Tuesday 23 April 2019

Need to take better care of children on our roads

New report highlights substantial progress but we still lag top European countries

Most vulnerable road users - children
Most vulnerable road users - children

RSA Expert

Children are our most vulnerable road users. They often make their first trip in a car only days after being born.

Teaching them about road safety is as important as teaching them to read, write or count. Whether they are walking or cycling, getting on or off the school bus or playing outside with friends, it is a life skill that will help keep them safe.

A new study published in January in the British Medical Journal (BMJ), entitled: 'Trends in road transport collision deaths in the Irish paediatric population: a retrospective review of mortality data, 1991-2015' has shown there have been major reductions in child casualties from road crashes in Ireland.

The report, conducted by Temple Street Children's University Hospital also highlights the fact that the decline in road fatality rates among children has surpassed the overall child mortality rate.

The study puts this down to successive government road safety strategies since 1998.

The study found there have been large reductions in child fatality rates across all age, gender and road user categories. And while one death is one too many, the report concluded the decreases had resulted in 537 fewer child deaths in the 20-year period from 1996 to 2015. That is a staggering figure.

There are approximately eight deaths per year now among children aged 1-14, compared with 34 in the early 1990s. For older children, this figure has dropped from 52 deaths to 14 a year.

The report identifies the introduction of penalty points, seatbelt and child restraint laws, anti-drink driving measures and the safety camera system as major contributors to the decline.

But it does single out the introduction of child safety restraint laws as a significant factor in reducing child-car passenger deaths.

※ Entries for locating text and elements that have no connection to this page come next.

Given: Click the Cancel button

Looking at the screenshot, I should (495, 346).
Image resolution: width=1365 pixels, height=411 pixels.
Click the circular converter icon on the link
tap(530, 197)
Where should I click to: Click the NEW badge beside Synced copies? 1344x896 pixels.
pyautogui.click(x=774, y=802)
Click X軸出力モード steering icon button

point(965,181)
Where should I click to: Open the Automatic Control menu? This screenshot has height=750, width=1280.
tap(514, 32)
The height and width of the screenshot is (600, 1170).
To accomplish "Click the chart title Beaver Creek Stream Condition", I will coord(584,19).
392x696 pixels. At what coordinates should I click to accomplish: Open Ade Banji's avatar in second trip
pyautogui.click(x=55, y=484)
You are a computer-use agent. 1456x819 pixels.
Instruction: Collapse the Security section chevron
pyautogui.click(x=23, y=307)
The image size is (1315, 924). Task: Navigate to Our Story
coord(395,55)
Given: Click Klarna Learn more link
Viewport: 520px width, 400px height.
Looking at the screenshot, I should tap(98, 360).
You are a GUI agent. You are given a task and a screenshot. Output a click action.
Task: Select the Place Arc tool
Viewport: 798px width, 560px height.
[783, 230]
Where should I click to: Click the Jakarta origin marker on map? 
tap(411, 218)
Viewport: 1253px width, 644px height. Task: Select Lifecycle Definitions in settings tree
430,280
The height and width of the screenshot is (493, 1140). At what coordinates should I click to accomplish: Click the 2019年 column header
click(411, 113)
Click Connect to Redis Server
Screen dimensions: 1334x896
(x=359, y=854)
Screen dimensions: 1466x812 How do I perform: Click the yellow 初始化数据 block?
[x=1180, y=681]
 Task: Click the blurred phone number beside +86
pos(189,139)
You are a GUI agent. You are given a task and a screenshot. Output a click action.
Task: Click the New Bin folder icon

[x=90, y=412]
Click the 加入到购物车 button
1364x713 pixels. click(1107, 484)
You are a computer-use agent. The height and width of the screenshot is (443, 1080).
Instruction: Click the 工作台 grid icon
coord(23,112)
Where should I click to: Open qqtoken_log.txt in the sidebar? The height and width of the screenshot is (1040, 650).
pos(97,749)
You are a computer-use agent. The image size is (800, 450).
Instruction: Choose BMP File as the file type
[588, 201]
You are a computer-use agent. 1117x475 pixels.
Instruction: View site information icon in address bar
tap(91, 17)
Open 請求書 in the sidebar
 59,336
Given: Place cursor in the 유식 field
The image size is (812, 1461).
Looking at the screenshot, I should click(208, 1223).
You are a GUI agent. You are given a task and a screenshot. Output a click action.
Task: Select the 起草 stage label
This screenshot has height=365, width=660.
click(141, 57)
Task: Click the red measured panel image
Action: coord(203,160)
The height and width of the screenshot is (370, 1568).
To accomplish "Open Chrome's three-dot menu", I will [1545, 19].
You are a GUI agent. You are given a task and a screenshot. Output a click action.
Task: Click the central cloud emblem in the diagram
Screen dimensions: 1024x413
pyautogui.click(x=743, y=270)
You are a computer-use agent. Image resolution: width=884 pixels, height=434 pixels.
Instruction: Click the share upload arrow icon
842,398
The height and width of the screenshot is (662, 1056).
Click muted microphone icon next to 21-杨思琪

After non-seatbelt wearing was listed as a penalty point offence in 2003, and compulsory use of appropriate child restraint systems was introduced in 2006, the rate of fatalities in the age group 1-14 years declined more 10pc a year. While the reduction in child car occupant fatalities can be attributed to changes in driver or parental behaviour, the same cannot be said about reductions in child pedestrian and cyclist casualties.

Driver behaviour improvements, such as reducing speed and not drinking and driving probably had some positive input, the report says the decline is 'likely to also be partly attributable to a change in exposure as evident in a gradual decline in the number of children walking, cycling and taking public transport to school'.

This is a concern as it raises wider questions about child mobility.

The report concludes that, at eight child deaths per million population, Ireland is now roughly on par with the EU average.

However, we still have some way to go to close the gap to countries with the safest child safety rates.

Our child mortality rate from road crashes is twice that of countries such as the UK, Norway, and Sweden.

One of the call-outs in the report is that Ireland should start setting specific child-safety casualty-reduction targets in its road safety strategy.

One thing we are all agreed on is that to further reduce child deaths and injuries, it will require a co-ordinated and collaborative effort. We all have a responsibility to do whatever is necessary to protect our most vulnerable road users.